[[ SOURCE INFORMATION open ]]

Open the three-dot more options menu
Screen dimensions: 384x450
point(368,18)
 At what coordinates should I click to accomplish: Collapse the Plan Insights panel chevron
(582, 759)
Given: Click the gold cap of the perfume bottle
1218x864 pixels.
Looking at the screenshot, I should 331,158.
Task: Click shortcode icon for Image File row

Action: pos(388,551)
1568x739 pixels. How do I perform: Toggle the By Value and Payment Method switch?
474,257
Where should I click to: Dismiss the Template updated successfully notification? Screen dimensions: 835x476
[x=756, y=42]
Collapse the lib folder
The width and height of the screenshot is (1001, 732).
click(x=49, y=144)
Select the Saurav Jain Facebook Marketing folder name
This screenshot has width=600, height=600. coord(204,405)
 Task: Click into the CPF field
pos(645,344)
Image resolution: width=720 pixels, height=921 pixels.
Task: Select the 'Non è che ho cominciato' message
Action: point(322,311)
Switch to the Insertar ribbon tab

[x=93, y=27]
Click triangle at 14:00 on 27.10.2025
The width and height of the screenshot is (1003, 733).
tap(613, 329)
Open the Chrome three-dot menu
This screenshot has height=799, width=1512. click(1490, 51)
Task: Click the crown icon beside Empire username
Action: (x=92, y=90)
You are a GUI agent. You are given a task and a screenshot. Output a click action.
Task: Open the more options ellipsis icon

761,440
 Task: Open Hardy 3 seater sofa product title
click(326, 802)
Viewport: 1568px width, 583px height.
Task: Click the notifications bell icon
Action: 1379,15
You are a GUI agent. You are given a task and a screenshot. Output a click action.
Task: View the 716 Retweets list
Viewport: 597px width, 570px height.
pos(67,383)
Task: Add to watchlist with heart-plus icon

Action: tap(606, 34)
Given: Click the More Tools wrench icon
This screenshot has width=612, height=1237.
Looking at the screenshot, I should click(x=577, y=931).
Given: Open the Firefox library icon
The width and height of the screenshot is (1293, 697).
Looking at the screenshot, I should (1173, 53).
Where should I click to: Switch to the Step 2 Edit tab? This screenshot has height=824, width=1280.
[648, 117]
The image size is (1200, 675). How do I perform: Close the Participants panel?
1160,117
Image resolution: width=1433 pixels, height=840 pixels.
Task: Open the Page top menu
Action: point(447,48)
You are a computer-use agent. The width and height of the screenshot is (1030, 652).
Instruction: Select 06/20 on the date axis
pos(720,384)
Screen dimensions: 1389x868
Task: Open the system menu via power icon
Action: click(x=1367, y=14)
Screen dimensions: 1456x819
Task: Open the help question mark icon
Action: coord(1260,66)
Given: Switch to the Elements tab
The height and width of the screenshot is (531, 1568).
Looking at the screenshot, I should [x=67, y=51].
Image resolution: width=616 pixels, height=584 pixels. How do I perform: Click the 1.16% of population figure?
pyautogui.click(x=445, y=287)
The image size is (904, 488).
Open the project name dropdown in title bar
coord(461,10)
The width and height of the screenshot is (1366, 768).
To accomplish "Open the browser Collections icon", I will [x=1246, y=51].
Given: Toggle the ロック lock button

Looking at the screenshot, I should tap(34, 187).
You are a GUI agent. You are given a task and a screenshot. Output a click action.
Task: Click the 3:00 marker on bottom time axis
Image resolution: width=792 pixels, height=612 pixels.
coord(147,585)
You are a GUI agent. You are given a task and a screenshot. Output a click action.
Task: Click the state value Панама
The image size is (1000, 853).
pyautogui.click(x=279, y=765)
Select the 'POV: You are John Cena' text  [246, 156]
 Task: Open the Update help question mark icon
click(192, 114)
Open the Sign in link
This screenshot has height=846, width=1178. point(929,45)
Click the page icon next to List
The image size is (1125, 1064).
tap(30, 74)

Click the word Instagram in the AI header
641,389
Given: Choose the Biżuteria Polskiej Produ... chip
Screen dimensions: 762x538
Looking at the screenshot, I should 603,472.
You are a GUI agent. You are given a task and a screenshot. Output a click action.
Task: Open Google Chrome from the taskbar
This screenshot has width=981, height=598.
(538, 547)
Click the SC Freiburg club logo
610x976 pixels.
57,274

[[ SOURCE INFORMATION closed ]]

## BRIEF
All entries given above are to be printed again exactly.

## ANSWER TO THE PROBLEM
Open the three-dot more options menu
Screen dimensions: 384x450
point(368,18)
 At what coordinates should I click to accomplish: Collapse the Plan Insights panel chevron
(582, 759)
Given: Click the gold cap of the perfume bottle
1218x864 pixels.
Looking at the screenshot, I should 331,158.
Task: Click shortcode icon for Image File row

Action: pos(388,551)
1568x739 pixels. How do I perform: Toggle the By Value and Payment Method switch?
474,257
Where should I click to: Dismiss the Template updated successfully notification? Screen dimensions: 835x476
[x=756, y=42]
Collapse the lib folder
The width and height of the screenshot is (1001, 732).
click(x=49, y=144)
Select the Saurav Jain Facebook Marketing folder name
This screenshot has width=600, height=600. coord(204,405)
 Task: Click into the CPF field
pos(645,344)
Image resolution: width=720 pixels, height=921 pixels.
Task: Select the 'Non è che ho cominciato' message
Action: point(322,311)
Switch to the Insertar ribbon tab

[x=93, y=27]
Click triangle at 14:00 on 27.10.2025
The width and height of the screenshot is (1003, 733).
tap(613, 329)
Open the Chrome three-dot menu
This screenshot has height=799, width=1512. click(1490, 51)
Task: Click the crown icon beside Empire username
Action: (x=92, y=90)
You are a GUI agent. You are given a task and a screenshot. Output a click action.
Task: Open the more options ellipsis icon

761,440
 Task: Open Hardy 3 seater sofa product title
click(326, 802)
Viewport: 1568px width, 583px height.
Task: Click the notifications bell icon
Action: 1379,15
You are a GUI agent. You are given a task and a screenshot. Output a click action.
Task: View the 716 Retweets list
Viewport: 597px width, 570px height.
pos(67,383)
Task: Add to watchlist with heart-plus icon

Action: tap(606, 34)
Given: Click the More Tools wrench icon
This screenshot has width=612, height=1237.
Looking at the screenshot, I should click(x=577, y=931).
Given: Open the Firefox library icon
The width and height of the screenshot is (1293, 697).
Looking at the screenshot, I should (1173, 53).
Where should I click to: Switch to the Step 2 Edit tab? This screenshot has height=824, width=1280.
[648, 117]
The image size is (1200, 675). How do I perform: Close the Participants panel?
1160,117
Image resolution: width=1433 pixels, height=840 pixels.
Task: Open the Page top menu
Action: point(447,48)
You are a computer-use agent. The width and height of the screenshot is (1030, 652).
Instruction: Select 06/20 on the date axis
pos(720,384)
Screen dimensions: 1389x868
Task: Open the system menu via power icon
Action: click(x=1367, y=14)
Screen dimensions: 1456x819
Task: Open the help question mark icon
Action: coord(1260,66)
Given: Switch to the Elements tab
The height and width of the screenshot is (531, 1568).
Looking at the screenshot, I should [x=67, y=51].
Image resolution: width=616 pixels, height=584 pixels. How do I perform: Click the 1.16% of population figure?
pyautogui.click(x=445, y=287)
The image size is (904, 488).
Open the project name dropdown in title bar
coord(461,10)
The width and height of the screenshot is (1366, 768).
To accomplish "Open the browser Collections icon", I will [x=1246, y=51].
Given: Toggle the ロック lock button

Looking at the screenshot, I should tap(34, 187).
You are a GUI agent. You are given a task and a screenshot. Output a click action.
Task: Click the 3:00 marker on bottom time axis
Image resolution: width=792 pixels, height=612 pixels.
coord(147,585)
You are a GUI agent. You are given a task and a screenshot. Output a click action.
Task: Click the state value Панама
The image size is (1000, 853).
pyautogui.click(x=279, y=765)
Select the 'POV: You are John Cena' text  [246, 156]
 Task: Open the Update help question mark icon
click(192, 114)
Open the Sign in link
This screenshot has height=846, width=1178. point(929,45)
Click the page icon next to List
The image size is (1125, 1064).
tap(30, 74)

Click the word Instagram in the AI header
641,389
Given: Choose the Biżuteria Polskiej Produ... chip
Screen dimensions: 762x538
Looking at the screenshot, I should 603,472.
You are a GUI agent. You are given a task and a screenshot. Output a click action.
Task: Open Google Chrome from the taskbar
This screenshot has width=981, height=598.
(538, 547)
Click the SC Freiburg club logo
610x976 pixels.
57,274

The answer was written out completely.